The Querini Stampalia Foundation’s house-museum possesses a clay model by Antonio Canova that was a draft for a statue of Letizia Ramolino Bonaparte, the mother of Napoleon 1st. It was given to the Foundation’s founder, Count Giovanni Querini, in 1857 by the artist’s half-brother, Giovanni Battista Sartori.

An extensive set of connections is at the core of the latest grouping of figures at the Querini Stampalia in Venice: the artist Antonio Canova, the architect Carlo Scarpa, and the photographer Alessandra Chemollo are brought together in the exhibition ‘in luce’ [in light] – Photographs of Possagno’s Gypsotheca by Alessandra Chemollo, curated by Maddalena Scimemi.

The exhibition is promoted with the Antonio Canova Museum-Gypsotheca, with support from the Bugno Art Gallery, in honour of the bicentenary of Canova’s death in 1822.

It will be on display from 4 December 2021 to 27 March 2022 in the Querini Stampalia’s Scarpa Area.
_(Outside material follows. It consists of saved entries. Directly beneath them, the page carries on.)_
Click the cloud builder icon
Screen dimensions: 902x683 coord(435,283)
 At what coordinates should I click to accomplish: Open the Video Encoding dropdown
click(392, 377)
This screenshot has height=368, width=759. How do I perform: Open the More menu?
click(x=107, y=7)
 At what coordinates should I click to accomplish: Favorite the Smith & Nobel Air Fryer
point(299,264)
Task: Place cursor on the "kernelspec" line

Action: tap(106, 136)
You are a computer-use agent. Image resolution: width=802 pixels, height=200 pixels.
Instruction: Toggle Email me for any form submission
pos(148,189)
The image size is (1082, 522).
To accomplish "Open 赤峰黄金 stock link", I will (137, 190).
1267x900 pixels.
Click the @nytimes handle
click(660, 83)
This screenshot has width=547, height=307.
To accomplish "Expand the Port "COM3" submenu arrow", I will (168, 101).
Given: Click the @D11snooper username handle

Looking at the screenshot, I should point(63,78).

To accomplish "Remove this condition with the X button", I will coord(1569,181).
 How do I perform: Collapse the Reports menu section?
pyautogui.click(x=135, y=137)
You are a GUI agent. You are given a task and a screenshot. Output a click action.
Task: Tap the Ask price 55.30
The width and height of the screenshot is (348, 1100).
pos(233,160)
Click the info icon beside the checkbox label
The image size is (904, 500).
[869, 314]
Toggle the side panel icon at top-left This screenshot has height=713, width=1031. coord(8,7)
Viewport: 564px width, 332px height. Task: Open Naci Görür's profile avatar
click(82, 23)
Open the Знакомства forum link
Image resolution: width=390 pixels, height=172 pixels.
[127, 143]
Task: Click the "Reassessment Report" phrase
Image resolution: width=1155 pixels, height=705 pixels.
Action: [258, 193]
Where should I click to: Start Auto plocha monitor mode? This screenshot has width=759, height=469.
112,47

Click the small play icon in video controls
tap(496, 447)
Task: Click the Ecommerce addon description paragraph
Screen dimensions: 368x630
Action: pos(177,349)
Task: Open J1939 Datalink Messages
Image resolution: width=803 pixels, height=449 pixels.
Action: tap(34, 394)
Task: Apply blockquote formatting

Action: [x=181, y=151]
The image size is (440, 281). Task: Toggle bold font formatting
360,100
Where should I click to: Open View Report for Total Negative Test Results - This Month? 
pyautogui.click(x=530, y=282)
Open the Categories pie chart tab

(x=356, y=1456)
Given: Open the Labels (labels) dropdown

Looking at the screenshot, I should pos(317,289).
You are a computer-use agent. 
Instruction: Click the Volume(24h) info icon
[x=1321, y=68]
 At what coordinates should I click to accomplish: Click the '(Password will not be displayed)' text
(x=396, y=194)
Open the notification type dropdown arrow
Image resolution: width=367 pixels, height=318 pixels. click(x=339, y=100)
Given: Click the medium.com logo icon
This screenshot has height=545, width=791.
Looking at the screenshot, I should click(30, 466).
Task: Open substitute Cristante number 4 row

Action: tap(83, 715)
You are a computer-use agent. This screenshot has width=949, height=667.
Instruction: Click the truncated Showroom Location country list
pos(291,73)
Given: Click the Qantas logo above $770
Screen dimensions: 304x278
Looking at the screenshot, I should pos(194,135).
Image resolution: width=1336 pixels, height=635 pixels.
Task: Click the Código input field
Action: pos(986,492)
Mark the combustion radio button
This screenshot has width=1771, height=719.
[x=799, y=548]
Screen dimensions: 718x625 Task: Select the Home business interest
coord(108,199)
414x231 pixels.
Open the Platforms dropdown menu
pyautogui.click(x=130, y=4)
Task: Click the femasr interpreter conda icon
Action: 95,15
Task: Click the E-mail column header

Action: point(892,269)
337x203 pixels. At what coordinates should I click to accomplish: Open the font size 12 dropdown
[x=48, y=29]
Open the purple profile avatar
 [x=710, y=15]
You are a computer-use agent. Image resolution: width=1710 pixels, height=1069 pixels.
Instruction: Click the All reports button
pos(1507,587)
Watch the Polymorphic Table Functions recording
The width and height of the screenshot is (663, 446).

‘in luce’ comprises fifty photographs from Alessandra Chemollo’s time in Possagno during summer 2016, when she produced the images for the catalogue Carlo Scarpa. La Gipsoteca Canoviana di Possagno, (Mondadori Electa, 2016), containing essays by Gianluca Frediani and Susanna Pasquali.

At the time, the photographer gave this account of her work: ‘there’s a sensation like going onstage – it’s as if we’re being guided by the unspoken directions of a director who seems to have determined our movements among the plaster casts and the play of the light… It’d almost be possible to go ahead with eyes closed if we didn’t need them to take account of the spot: our sensorium is much more ample than supposed, involving hidden ways of sensing that are inexplicably dependable. Our tentative meandering through the space, totally at ease, gives rise to an engrossing pleasure and the sensation that we, like everything else in the space, should not be anywhere but the place in question’.

‘in luce’ exhibits an account of that process, itself part of a wide array of research into the whole of Scarpa’s thirty-year output, resulting in numerous volumes and exhibitions, the sum of which has provided scholars with vital knowledge.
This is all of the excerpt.